I was diagnosed with ataxia over 24 years ago. Believe me, there have been many times I have wanted to run away. But I never have. I have always gritted my teeth, put a smile on my face and got on with it, trying to make the best of a bad situation. You can do the same.
Use this site. Everyone on here knows what you are going through and has similar frustrations. It is an incredibly supportive environment and is a great source of comfort as well as providing a listening ear.
I was having a nosey at this site (haven't used it much)
I read your post and agree wholeheartedly with it. I think it showed both realism and optimism for Jim and that although Ataxia limits us and can be depressing at times, if we can cope with that, we can cope with many things that come along.
Take Care
Derek
Hi Jim I really agree with Harriets response. Yes life can be mean, and bad things really do happen to good people. You can show your son how to live with Ataxia. Jim when "the going gets tough, the tough get going". The type of Ataxia that plagues my life is Progressive Episodic Ataxia, and it makes me soo sad sometimes, as Harriet said we are in charge of our minds - I too have a daughter, my father passed thinking he had MS, hmm. You will drive yourself crazy with "what if". Whatever Dad had, he did instill pick yourself up and do whatever you can. Please don't feel like it's all in vain, it's not. Possibly go to your GP for a referral for counselling, it does help Jim I'm 46, I've been in your head space - you can do this Everything will be ok.
Hi I live in Australia, Far North Coast of New South Wales , near the Queensland border, I'm at the beach. I used to go to the beach at least 2 times a day, now I'm lucky to go once a week Where are you?!?!? You look cold!
I lived in Glasgow for 17 1/2 years but am now back down in Lancashire where I grew up. Are you in touch with the West of Scotland Branch of Ataxia UK?

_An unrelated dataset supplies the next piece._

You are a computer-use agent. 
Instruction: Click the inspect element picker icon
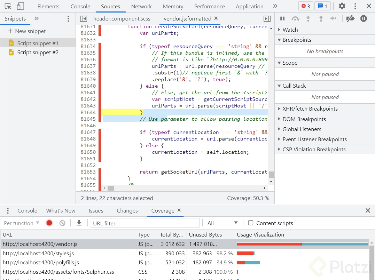[8, 6]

I think we all have days like this and the run up to Christmas is a bit grim as you cannot be the life and soul of the party any more. Hell is other people- they do not know how to treat you but most of my friends treat me the same as ever. they find it hard to get used to the fact you aren't as active as before but I tell them I am still the same person although I cannot walk and have to have someone to push me in the wheelchair. I am getting a w/c that is electric and the council are going to put ramps in at front of the house so I can get out on my own - perhaps you need to see the neurologist and explain the situation. I did have a counsellor as I found the change f rom being active to being dependent hard- I live alone now as my partner of 21 year left me on Christmas eve 3 years ago- at the time I thought I would never recover but I realise he was a pain and I am better off on my own and I can do what I like when I like. at least on my own I can swear and curse as much as I need to.! Keep going and try to do something you enjoy every day. Good luck !!

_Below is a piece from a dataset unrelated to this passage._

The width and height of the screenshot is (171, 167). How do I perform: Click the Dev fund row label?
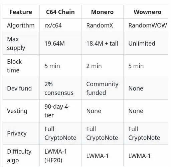point(21,89)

I live in Greater London but cannot get out any more. my ataxia has got a lot worse in the last year. I am OK on the whole- the GP offered me anti depressants and counselling but I am managing OK so far . I see the counsellor when I feel I need to but it is about adjusting to having ataxia and not being able to do the things I valued most- long walks , playing in an orchestra etc. My 3 adult sons are a great support but some 'friends' cannot cope with it. I tell them I am still the same person just cannot walk any more. at ;east the decline takes place over time- not like people who have accidents and suddenly their whole life has changed. I have just got a new pair of glasses that look like yours !!
keep strong and happy
Jim there is a bloke called gary1974 who posted recently he lives near you!! Maybe you can get in touch? !?!?!